### [Exercise prompt]
All lines from the opening of the entries below through the line containing "Viewport: 1568px width, 608px height." must be output exactly as they appear, with no other lines.

Collected data:

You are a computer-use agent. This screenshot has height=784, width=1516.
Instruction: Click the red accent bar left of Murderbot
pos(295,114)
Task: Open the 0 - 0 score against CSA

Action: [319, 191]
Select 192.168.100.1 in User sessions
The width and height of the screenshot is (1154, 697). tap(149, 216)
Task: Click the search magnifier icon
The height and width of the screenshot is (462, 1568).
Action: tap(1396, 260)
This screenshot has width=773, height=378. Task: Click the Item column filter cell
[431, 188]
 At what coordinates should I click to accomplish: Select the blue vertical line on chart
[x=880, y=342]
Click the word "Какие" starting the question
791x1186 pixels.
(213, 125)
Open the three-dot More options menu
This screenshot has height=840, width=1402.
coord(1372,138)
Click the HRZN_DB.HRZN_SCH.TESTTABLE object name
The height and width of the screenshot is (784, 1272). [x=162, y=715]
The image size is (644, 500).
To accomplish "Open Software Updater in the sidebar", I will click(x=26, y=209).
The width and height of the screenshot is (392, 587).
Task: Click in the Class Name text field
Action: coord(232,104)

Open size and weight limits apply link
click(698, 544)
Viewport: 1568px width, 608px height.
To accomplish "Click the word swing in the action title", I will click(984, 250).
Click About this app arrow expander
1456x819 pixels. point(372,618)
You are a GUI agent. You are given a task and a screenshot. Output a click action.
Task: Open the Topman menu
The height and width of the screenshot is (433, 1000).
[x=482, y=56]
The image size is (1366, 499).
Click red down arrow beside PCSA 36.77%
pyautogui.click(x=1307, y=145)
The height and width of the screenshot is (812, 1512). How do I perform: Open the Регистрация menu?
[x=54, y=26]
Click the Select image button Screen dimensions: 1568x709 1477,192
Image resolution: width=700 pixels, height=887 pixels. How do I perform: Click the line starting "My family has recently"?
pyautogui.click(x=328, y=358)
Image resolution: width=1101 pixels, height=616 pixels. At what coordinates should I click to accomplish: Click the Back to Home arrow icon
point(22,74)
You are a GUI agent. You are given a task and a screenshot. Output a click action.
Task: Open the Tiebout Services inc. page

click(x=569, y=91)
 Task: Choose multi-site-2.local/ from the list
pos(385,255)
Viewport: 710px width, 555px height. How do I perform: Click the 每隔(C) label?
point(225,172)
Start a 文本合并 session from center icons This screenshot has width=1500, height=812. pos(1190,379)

### [Answer space]
You are a computer-use agent. This screenshot has height=784, width=1516.
Instruction: Click the red accent bar left of Murderbot
pos(295,114)
Task: Open the 0 - 0 score against CSA

Action: [319, 191]
Select 192.168.100.1 in User sessions
The width and height of the screenshot is (1154, 697). tap(149, 216)
Task: Click the search magnifier icon
The height and width of the screenshot is (462, 1568).
Action: tap(1396, 260)
This screenshot has width=773, height=378. Task: Click the Item column filter cell
[431, 188]
 At what coordinates should I click to accomplish: Select the blue vertical line on chart
[x=880, y=342]
Click the word "Какие" starting the question
791x1186 pixels.
(213, 125)
Open the three-dot More options menu
This screenshot has height=840, width=1402.
coord(1372,138)
Click the HRZN_DB.HRZN_SCH.TESTTABLE object name
The height and width of the screenshot is (784, 1272). [x=162, y=715]
The image size is (644, 500).
To accomplish "Open Software Updater in the sidebar", I will click(x=26, y=209).
The width and height of the screenshot is (392, 587).
Task: Click in the Class Name text field
Action: coord(232,104)

Open size and weight limits apply link
click(698, 544)
Viewport: 1568px width, 608px height.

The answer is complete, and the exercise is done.